そこに割って入ったのが、三菱・日産連合だ。翌13年6月に発売した共同開発第一弾の「eKワゴン」と「デイズ」は29.2キロと、参入早々ハイトワゴンでトップの燃費をたたき出す。

だがそれもつかの間、13年7月にスズキが発売した改良型ワゴンRは、30.0キロに向上させる。一方、ホンダが13年11月に投入したN-WGNは29.2キロにとどまった。

この間、セダンでも13年3月にアルトエコが整数の33.0キロを達成。すると、ミライースは同年8月、燃費を従来より11%向上させて33.4キロとした。この時点でミライースはガソリン車の燃費性能トップに立つが、前述したようにアルトエコが35キロを達成してチャンピオンの座を奪い返す。
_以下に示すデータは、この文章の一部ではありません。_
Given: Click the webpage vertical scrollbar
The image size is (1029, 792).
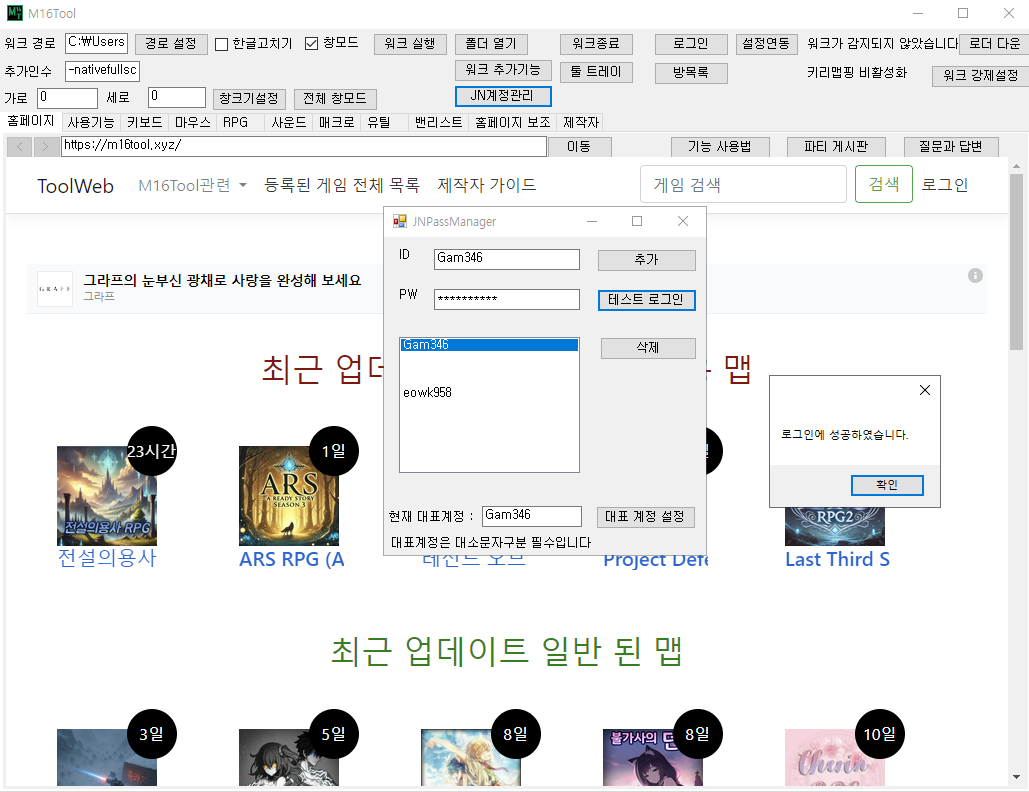Looking at the screenshot, I should point(1016,450).
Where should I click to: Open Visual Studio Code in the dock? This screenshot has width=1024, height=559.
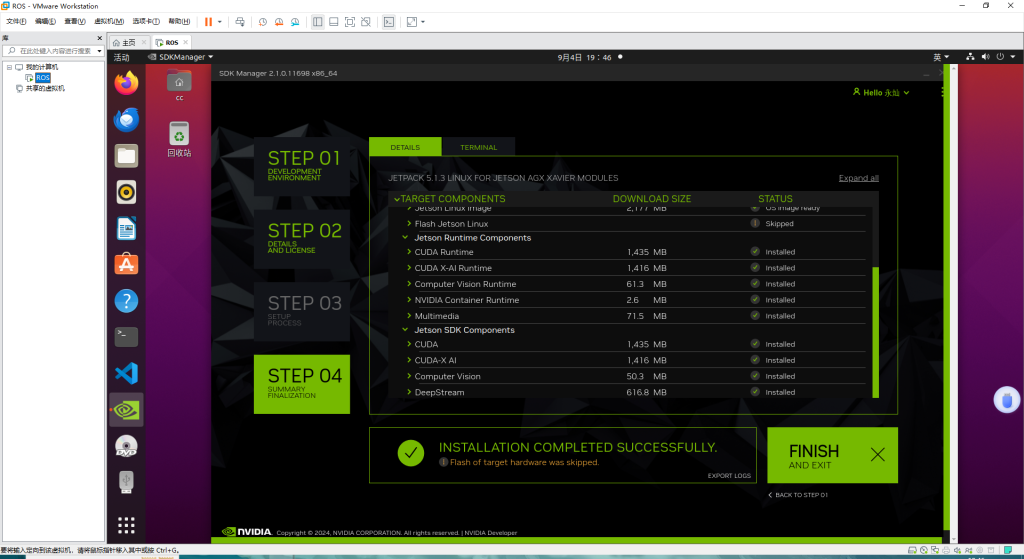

ドラマ「半沢直樹」の「やられたらやり返す。倍返しだ!!」を彷彿させる“仁義なき戦い”が続いている。

軽メーカーの燃費競争の凄まじさは、軽を生産していないメーカーの技術者には奇異に映るほどだ。

マツダ技術部門の幹部は、皮肉を込めて次のように言う。「軽メーカーの燃費競争は凄まじいが、本当にユーザーのためになっているのか。カタログ燃費を上げるだけの、不毛な戦いにも見える。技術者たちは毎晩の残業をやめて、早く家に帰ったりみんなで飲みにいくべきだ。そのほうがユーザーのためになる発想が生まれるのだから」。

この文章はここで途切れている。